**Selection**.

-------

Introduction: Variable 0-12V, Digitally Controlled, Power Supply Using a Laptop Wall Wart & Ardunio

Picture of Variable 0-12V, Digitally Controlled, Power Supply Using a Laptop Wall Wart & Ardunio
The goal of this Instructable is to make a functional, Ardunio digitally controlled, power supply. We tested the supply and controller so that you can grab your old laptop wall wart (output voltage between 14 and 20V), connect it to the supply's Vin line and digitally specify what output voltage you want in the range between 0 and 12 V. Assuming you already have an Ardunio and a laptop charger with the right specs, a single source should cost around $15 in parts. This Instructable will walk through building a single supply (with the option of building two) that is controlled by a single Ardunio Uno.


To build a single switching buck supply, as show in the circuit below, you will need the following parts (about $15):
1 x 22uF Cap - Link
2 x 1000uF Cap - Link
1 x 680uH Inductor - Link
1 x 10k Res - Link
2 x 100k Res - Link
1 x IRF9Z34N PMOS - Link
2 x 1N5818 Diode - Link
1 x LT1632 Opamp - Link

You have the option of building two supplies. You'll need to double the above order if you want to build two supplies.

Your supply will need to drive a load. We suggest first starting with resistors to ensure that the circuit is working properly. Please be aware of Ohms law and avoid using loads which are not rated for the wattage that will appear across them... unless you love the smell of magic smoke. Use good judgment.

You will additionally need the following:
1 x breadboard to assemble the circuits on - Link
1 x Ardunio Uno (will work with other Ardunio distributions, but code modification is up to you) - Link
1 x laptop charger / wall wart with a Vout between 14 and 20V (most chargers) at a minimum of 3A - Link
Lots of cabling (wires, alligator clips, etc as you need) to make the connections

You may also want:
Heat shrink & a heat shrink gun
Electrical tape
Multimeter (for testing)
Oscilliscope (for testing)

This Instructable was made as a class project for EE 122A at Stanford University under Professor Greg Kovacs. The team included Michael Digman and Christian Elder. 

Step 1: Laptop Adapter Selection and Modification

Picture of Laptop Adapter Selection and Modification

The first step on your journey is to pick a laptop power adapter. For our version, we used a Lenovo 65W adapter, which outputs DC 20 V. Although we used this adapter, any laptop adapter with < 20 V and > 40 Watts should suffice, and we’ve tested our power supply with input voltages down to 14 V with minimal effect on the supply output characteristics.

-------

**Collected material**.
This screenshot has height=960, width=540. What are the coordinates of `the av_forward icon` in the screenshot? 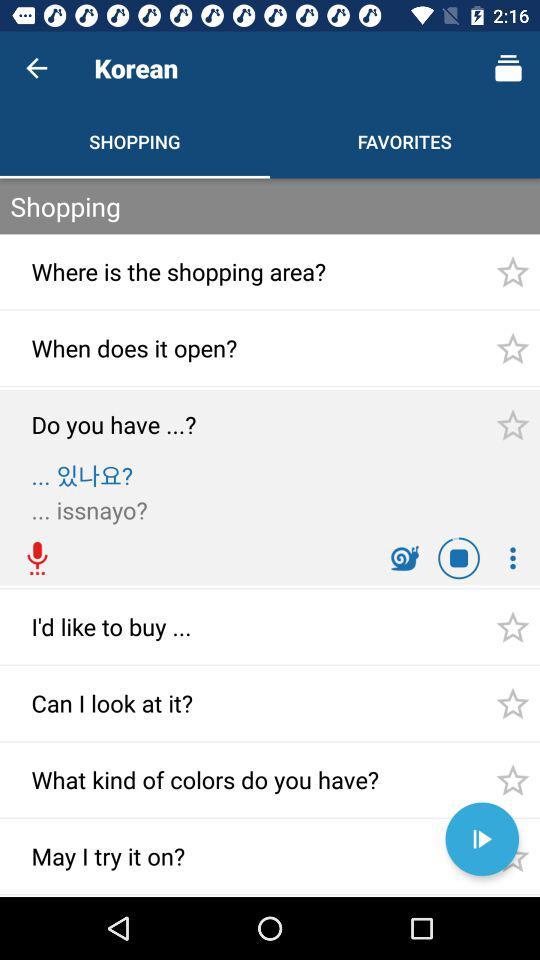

-------

**Exercises to complete**.
[a] Can you reproduce the stretch of the power supply guide from "The first step" through "supply output characteristics."?
[b] How would you say this sentence from the power supply guide in Spanish: "We suggest first starting with resistors to ensure that the circuit is working properly."
[c] Could you extend the power supply guide, picking up right after its final sentence?

**Answer set**.
[a]
The first step on your journey is to pick a laptop power adapter. For our version, we used a Lenovo 65W adapter, which outputs DC 20 V. Although we used this adapter, any laptop adapter with < 20 V and > 40 Watts should suffice, and we’ve tested our power supply with input voltages down to 14 V with minimal effect on the supply output characteristics.

[b] Sugerimos comenzar primero con resistencias para asegurarse de que el circuito funcione correctamente.

[c]
Now that we have a power adapter, we need to alter it for use with the breadboard. Although you can choose to use a female barrel plug adapter, we chose to remove the barrel plug. We should take the time now to note that this probably voids the adapter’s warranty, so if you’re thinking of ever returning the adapter, you probably should buy a barrel plug adapter.

Removing the barrel plug entailed cutting the cord below the plug, stripping the outermost plastic shielding, and grouping the ground wires, which surround the inner plastic shielding. After grouping the ground wires into a bundle, we strip the inner plastic shielding, making sure to avoid letting the ground wires contact the inner power wires. With the two bundles of wires separated, we soldered each bundle to a wire, red for the power (inner) wires and black for the ground (outer) wires. For additional safety, we used electrical tape to separate the two wires. Now we can build our power supply circuit.

Step 2: PWM Signal Amplifier

Picture of PWM Signal Amplifier
We begin our supply circuit build by building an amplifier to amplify the Arduino PWM signal from 0-5V to the rails provided by our laptop adapter using an LT1632 op amp.

  1. Short the rails, red to red (positive), blue to blue (ground) (see first image)
  2. Place the op amp across the middle of the breadboard.
  3. Connect pin 8 (V+) to the positive rail and pin 4 (V-) to ground
  4. Connect the 10 kOhm resistor from pin 2 to ground (Note: the image incorrectly connects the resistor to the positive rail. This is amended in later images)
  5. Connect the 100 kOhm resistor from pin 2 to pin 1 (see second image)

Step 3: Power Supply Circuit - Part 1/3

Picture of Power Supply Circuit - Part 1/3
Now that we have adequately amplified the Arduino’s PWM signal, let’s add the switch the PWM is controlling, the IRF9Z34N PMOSFET. The pins on this component are, from left to right, Gate, Drain, and Source. We will connect:
  1. the gate pin to the output of the LT1632 (pin 1)
  2. the source pin to the positive rail
We will connect the drain in the next step.

Step 4: Power Supply Circuit - Step 2/3

Picture of Power Supply Circuit - Step 2/3
With the switch in place, we add the passive and energy storing components: input and output capacitors, diodes, and an inductor.
Connect:
  1. one terminal of the inductor to the drain pin of the IRF9X34N
  2. cathode of 1N5818 diode to the same terminal of the inductor, anode to ground
  3. anode of a second 1N5818 diode to the other terminal of the inductor
  4. the two 1000 uF capacitors in parallel from the cathode of the second diode to ground
  5. the 22 uF capacitor from the positive rail to ground
The node connecting the anodes of the 1000 uF capacitors is the output of the power supply.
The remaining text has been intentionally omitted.